A step into usability
Mar 2nd
Usability is a very important research topic in the field of Computer Science. A functional system is not worth much unless it is also usable. According to Shackel (1991):
“The usability of a system is the capability in human functional terms to be used easily and effectively by the specified range of users, given specified training and user support, to fulfil the specified range of tasks, within the specified range of scenarios.”
Usability engineering (also known as Human Computer Interaction) is “a discipline concerned with the design, evaluation, and implementation of interactive computing systems for human use and the study of major phenomena surrounding them.”
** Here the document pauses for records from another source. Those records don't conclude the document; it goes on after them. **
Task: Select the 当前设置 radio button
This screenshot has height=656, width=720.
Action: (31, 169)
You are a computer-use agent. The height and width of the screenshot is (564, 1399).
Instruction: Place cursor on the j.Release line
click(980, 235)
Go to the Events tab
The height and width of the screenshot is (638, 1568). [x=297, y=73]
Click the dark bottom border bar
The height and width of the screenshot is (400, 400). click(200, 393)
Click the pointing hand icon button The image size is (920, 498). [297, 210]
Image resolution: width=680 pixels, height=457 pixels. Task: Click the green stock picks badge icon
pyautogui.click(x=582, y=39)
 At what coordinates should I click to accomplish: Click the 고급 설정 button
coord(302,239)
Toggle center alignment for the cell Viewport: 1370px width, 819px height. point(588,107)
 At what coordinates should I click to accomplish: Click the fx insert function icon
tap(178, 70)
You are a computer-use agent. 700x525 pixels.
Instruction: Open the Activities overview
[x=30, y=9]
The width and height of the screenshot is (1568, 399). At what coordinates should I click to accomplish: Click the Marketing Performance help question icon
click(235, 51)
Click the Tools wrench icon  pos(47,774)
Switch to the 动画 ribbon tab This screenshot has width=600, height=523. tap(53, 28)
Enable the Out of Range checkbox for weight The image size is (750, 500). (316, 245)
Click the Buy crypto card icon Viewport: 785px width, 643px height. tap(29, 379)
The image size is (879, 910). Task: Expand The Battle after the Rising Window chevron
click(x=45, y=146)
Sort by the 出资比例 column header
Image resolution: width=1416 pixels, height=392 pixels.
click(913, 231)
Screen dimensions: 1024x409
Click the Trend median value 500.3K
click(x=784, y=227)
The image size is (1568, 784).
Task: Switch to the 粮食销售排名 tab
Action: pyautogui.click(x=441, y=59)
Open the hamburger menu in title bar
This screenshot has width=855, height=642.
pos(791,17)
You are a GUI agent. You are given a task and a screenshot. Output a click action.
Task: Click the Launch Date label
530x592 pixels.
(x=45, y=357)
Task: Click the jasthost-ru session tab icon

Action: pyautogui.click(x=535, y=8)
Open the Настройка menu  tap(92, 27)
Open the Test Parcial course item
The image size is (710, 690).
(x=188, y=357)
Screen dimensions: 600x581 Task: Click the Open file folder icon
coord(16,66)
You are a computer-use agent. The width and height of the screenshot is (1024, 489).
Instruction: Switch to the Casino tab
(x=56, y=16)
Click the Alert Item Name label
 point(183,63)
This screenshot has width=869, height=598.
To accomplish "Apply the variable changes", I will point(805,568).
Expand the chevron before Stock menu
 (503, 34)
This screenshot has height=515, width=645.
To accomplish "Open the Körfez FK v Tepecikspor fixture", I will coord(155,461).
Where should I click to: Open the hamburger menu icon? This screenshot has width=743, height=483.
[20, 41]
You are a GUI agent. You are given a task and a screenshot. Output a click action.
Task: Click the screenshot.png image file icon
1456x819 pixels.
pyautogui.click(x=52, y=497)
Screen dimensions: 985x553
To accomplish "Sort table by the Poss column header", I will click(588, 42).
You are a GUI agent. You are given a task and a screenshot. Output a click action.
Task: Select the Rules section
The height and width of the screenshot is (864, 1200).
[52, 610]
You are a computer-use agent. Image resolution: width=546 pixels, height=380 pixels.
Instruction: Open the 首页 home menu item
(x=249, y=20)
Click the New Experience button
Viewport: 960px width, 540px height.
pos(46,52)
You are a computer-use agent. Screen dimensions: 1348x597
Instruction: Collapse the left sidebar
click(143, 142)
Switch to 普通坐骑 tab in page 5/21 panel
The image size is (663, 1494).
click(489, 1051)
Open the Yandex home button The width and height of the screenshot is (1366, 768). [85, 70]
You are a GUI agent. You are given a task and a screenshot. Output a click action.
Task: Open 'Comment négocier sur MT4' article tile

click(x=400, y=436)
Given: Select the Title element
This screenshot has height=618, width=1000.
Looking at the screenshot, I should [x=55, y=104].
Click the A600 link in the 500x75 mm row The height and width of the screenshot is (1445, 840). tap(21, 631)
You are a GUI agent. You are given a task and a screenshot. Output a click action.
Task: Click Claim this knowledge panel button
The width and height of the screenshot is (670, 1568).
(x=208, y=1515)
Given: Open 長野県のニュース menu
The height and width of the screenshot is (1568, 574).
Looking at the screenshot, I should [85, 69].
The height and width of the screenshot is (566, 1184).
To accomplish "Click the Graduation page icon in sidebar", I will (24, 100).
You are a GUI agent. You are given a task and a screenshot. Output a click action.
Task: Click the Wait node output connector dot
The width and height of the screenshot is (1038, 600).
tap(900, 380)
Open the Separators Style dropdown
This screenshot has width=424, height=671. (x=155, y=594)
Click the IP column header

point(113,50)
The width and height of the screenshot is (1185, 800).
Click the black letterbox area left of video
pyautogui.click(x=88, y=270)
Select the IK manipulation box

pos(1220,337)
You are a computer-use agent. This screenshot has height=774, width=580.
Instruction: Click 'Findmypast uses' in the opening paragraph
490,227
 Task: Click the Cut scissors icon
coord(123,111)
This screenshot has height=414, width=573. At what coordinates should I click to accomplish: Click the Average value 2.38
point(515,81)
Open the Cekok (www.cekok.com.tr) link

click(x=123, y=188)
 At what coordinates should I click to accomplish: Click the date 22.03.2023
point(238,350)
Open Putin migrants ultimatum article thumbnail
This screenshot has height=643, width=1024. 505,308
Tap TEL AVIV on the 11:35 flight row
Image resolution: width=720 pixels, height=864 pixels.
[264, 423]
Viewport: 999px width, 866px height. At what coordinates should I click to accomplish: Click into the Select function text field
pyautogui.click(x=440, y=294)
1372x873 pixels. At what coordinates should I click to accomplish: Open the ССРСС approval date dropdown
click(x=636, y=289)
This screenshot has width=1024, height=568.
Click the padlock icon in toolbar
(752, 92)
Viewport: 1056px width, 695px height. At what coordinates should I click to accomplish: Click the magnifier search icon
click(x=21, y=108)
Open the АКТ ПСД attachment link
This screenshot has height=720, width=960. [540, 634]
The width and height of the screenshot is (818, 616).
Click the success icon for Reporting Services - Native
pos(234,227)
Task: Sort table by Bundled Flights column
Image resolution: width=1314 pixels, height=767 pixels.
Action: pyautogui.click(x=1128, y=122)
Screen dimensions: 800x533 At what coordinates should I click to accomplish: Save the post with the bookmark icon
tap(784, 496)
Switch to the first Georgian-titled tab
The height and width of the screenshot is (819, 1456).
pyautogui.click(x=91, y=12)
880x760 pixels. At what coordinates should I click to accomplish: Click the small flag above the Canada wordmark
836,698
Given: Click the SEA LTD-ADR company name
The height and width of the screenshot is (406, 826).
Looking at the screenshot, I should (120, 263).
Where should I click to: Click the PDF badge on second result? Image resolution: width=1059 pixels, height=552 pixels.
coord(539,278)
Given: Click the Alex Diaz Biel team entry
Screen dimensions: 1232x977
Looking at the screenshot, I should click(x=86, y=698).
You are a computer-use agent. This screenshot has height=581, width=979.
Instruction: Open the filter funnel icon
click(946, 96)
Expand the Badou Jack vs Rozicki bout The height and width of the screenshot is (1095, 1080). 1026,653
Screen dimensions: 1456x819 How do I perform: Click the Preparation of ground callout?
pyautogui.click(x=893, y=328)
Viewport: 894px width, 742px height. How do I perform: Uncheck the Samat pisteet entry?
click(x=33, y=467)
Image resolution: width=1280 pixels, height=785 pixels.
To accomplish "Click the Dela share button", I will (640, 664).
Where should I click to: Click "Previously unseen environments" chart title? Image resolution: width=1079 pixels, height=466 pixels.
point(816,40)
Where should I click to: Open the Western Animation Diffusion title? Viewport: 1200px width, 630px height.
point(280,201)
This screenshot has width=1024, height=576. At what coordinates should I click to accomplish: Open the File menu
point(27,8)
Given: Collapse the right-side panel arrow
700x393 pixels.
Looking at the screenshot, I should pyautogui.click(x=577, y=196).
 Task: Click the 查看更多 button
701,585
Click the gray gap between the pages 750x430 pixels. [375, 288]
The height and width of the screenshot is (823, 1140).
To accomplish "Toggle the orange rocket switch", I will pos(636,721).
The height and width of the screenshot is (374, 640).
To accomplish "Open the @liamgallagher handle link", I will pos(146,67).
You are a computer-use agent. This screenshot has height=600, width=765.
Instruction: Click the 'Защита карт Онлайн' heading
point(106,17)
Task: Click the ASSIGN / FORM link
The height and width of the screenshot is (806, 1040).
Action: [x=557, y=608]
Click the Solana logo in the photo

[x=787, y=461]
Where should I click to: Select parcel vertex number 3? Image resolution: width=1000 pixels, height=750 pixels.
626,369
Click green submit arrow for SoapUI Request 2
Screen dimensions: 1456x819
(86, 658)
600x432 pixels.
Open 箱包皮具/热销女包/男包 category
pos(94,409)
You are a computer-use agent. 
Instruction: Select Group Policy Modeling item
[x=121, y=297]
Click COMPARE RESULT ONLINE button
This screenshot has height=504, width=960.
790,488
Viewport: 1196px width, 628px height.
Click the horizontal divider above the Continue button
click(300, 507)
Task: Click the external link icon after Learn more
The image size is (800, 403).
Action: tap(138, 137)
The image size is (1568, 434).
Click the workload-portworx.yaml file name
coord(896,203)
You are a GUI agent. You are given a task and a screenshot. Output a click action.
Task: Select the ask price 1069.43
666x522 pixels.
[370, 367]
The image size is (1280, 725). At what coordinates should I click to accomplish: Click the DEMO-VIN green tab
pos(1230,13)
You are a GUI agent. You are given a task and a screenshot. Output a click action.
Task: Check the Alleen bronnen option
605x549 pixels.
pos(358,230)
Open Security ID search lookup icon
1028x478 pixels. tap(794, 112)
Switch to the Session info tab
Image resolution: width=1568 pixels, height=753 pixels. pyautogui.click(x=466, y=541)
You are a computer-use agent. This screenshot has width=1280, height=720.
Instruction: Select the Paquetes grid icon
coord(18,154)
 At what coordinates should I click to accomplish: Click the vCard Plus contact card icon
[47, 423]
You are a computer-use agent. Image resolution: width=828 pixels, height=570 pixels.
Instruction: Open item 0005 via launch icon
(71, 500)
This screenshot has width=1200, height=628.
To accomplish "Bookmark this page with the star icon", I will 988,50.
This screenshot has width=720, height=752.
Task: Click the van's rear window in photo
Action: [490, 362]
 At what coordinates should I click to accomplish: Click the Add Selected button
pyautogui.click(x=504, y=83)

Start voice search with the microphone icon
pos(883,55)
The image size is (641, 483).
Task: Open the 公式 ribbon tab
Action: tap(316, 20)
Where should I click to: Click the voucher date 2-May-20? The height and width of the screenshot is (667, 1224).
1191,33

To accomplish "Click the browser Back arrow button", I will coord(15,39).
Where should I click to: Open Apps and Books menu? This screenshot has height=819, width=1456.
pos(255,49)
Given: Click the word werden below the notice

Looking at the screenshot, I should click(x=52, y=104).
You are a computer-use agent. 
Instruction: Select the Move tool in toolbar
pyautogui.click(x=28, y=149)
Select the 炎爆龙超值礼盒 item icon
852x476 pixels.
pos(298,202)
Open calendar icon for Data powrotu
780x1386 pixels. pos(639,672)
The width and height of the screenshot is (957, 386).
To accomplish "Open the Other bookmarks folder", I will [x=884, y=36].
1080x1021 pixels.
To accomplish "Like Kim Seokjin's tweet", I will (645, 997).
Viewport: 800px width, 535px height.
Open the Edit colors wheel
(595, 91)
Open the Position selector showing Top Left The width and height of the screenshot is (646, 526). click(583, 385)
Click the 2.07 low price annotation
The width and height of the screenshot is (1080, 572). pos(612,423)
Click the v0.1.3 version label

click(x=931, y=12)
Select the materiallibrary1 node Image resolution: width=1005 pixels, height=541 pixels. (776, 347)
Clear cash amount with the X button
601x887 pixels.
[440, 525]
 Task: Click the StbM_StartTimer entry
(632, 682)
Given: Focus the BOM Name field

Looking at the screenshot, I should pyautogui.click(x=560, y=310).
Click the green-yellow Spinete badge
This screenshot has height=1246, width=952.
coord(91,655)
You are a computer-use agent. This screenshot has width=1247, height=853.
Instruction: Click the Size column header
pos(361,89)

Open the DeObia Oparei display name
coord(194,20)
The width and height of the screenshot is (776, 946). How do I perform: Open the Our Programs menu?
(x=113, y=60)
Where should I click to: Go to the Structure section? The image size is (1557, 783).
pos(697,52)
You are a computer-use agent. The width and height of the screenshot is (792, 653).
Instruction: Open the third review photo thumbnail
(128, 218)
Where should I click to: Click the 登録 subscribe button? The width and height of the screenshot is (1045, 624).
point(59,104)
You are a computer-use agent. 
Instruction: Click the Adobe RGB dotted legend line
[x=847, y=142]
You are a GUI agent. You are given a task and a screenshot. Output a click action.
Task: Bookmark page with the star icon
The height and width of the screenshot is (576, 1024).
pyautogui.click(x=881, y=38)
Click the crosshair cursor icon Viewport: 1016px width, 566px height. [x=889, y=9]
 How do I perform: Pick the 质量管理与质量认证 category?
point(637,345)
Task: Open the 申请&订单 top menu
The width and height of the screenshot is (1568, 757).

So how exactly can we define and measure usability? The term “usability” replaced the term “user-friendly” which is a very vague term used in the past. We can think of usability in two ways:
- Usability is a relative property of the system since it depends on the perception capabilities of its users. Evaluation of usability therefore can be subjective
- Usability is a set of objective measures of interaction.
Shackel went on and broke down usability into four categories:
- Effectiveness: performance in accomplishment of tasks
- Learnability: degree of learning to accomplish tasks
- Flexibility: adaption to variation in tasks
- Attitude: user satisfaction with the system
Similarly, two years later, Nielsen (1993) broke down usability into the following categories:
- Learnability: How easy it is to learn to use the system.
- Efficiency: The system allows for high productivity once the user learns how to use it.
- Memorability: The system should be easy to remember so that returning users will not have to go through the learning phase again.
- Errors: The system should have a low error rate when it comes to users perceiving how they should accomplish a task. The system should also allow for recovery from these errors.
- Satisfaction: The system should be pleasant to use.
In order to measure usability we need to establish some usability evaluation methods (UEMs). According to Zhang (2001) there are three broad types of UEMs:
- Testing
- Inspection
- Inquiry
Each of these types consists of different methods, but each type has its own characteristics for all its methods. Below is a brief explanation of these types:
- Usability testing is the method of selecting a few representative users to work on typical tasks and therefore help the evaluators get an idea of how usable the system will be in practice. Such methods include the coaching method, co-discovery learning, performance measurement, question-asking protocol, remote testing and the thinking aloud protocol.
- Usability inspection requires usability specialists and software developers to examine and judge whether the usability features of a system follow professional and established usability principles. Such methods include heuristic evaluation, cognitive walkthrough, feature inspection, pluralistic walkthrough and standards inspection.
- Lastly, usability inquiry requires usability evaluators to obtain information about users likes, dislikes, needs and understanding of the system by communicating with them. Such methods include field observation, interviews, focus groups, surveys and logging actual use.
Usability needs to be measured in order for the software developers to be able to define the need for improvement and its type. Current practices for measuring usability can be broken down into measures of effectiveness, efficiency and satisfaction.
Examples of measures of effectiveness:
- Binary task completion (number of tasks users succeeded, failed within a certain time, or gave up)
- Accuracy measures (quantify the number of errors users make while in the process of completing a task)
- Recall measures (how much information users can recall after the use of an interface)
Examples of measures of efficiency:
- Time (how long the users need to complete tasks)
- Input rate (e.g. words per minute)
- Mental effort (mental resources spent, e.g. heart rate variability)
- Usage patterns (number of times a certain action has been performed, how much information users access, deviation from optimal solution, etc)
Examples of measures of satisfaction:
- Preference measures (capture which interfaces users prefer using)
- Specific attitudes towards the interfaces (liking, fun, annoyance, etc)
- Perception of outcomes (users’ assessment of their performance, users’ perception of learning, users’ confidence in the solution to tasks)